Journals for Rapid Publication
Selecting venues that publish accepted manuscripts within weeks rather than months
Rapid publication is achievable through journals running continuous online posting, efficient peer review, and immediate copy-editing. Two to four weeks from acceptance to online is realistic at well-run journals; faster than that without explanation usually indicates skipped review.
Frequently Asked Questions
Is continuous publication the same as rapid publication?
Continuous publication means articles appear online as accepted, rather than waiting for an issue. Rapid publication usually combines continuous publication with fast copy-editing and DOI assignment at acceptance. The two overlap but are not identical.
Can full articles publish within 14 days post-acceptance?
Sometimes, in journals with streamlined copy-editing and same-day proof returns. Three to four weeks is more typical at credible rapid-publication journals.

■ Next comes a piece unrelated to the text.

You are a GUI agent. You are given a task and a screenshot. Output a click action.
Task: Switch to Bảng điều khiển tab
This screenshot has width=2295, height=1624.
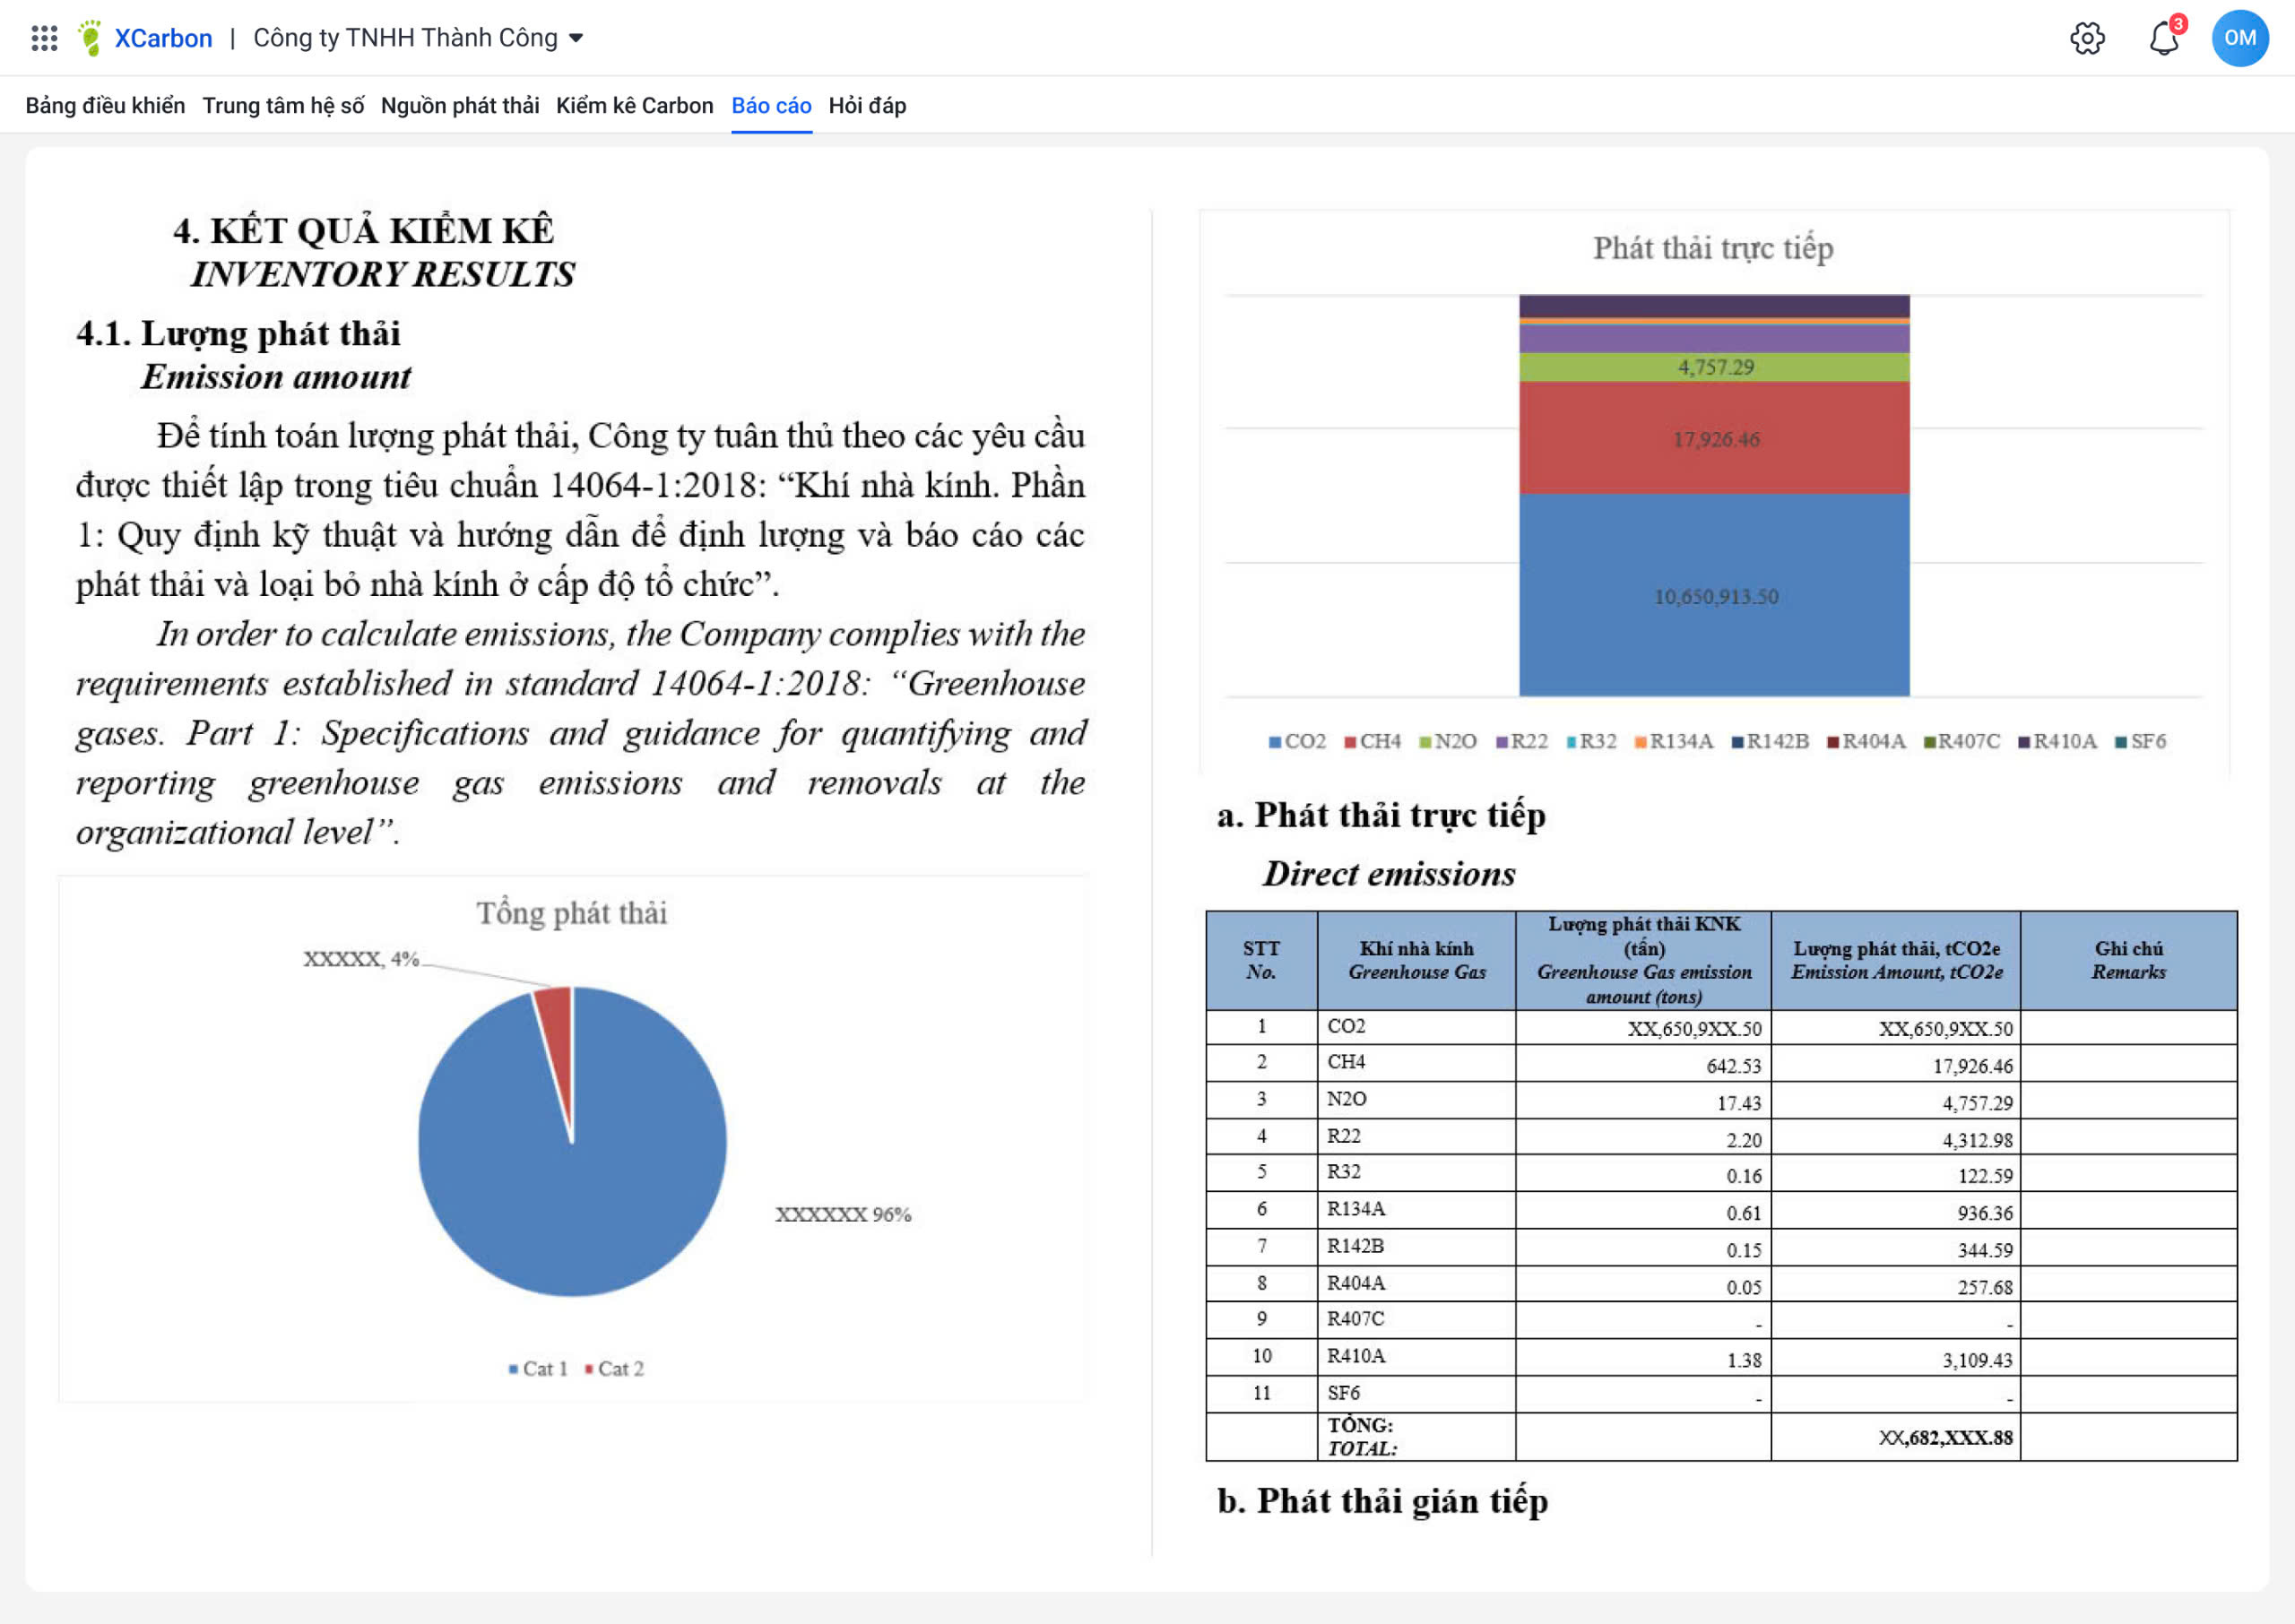tap(105, 106)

Should I prefer a faster journal with weaker indexing?
Usually no. The publication record matters longer than the speed difference. A two-week journal without indexing is rarely a better choice than a four-week journal indexed in major databases.
What slows publication after acceptance?
Copy-editing, proof correction, and final layout typically add 2–4 weeks. Author responsiveness during proof review is the largest controllable variable.
Are preprints faster than journal publication?
Yes — preprints are typically online within hours. They are not peer-reviewed, but they provide an immediately citable version while the journal process continues.